[Data extracted from a collection]
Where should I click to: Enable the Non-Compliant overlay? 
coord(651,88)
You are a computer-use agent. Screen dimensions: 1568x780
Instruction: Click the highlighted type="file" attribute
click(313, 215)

● **WHAT YOU WILL DO**
Write out again exactly the lines that run from the one holding "You are a computer-use" through the last line of the data; omit all other lines.

● **OUTPUT BELOW**
You are a computer-use agent. Screen dimensions: 1568x780
Instruction: Click the highlighted type="file" attribute
click(313, 215)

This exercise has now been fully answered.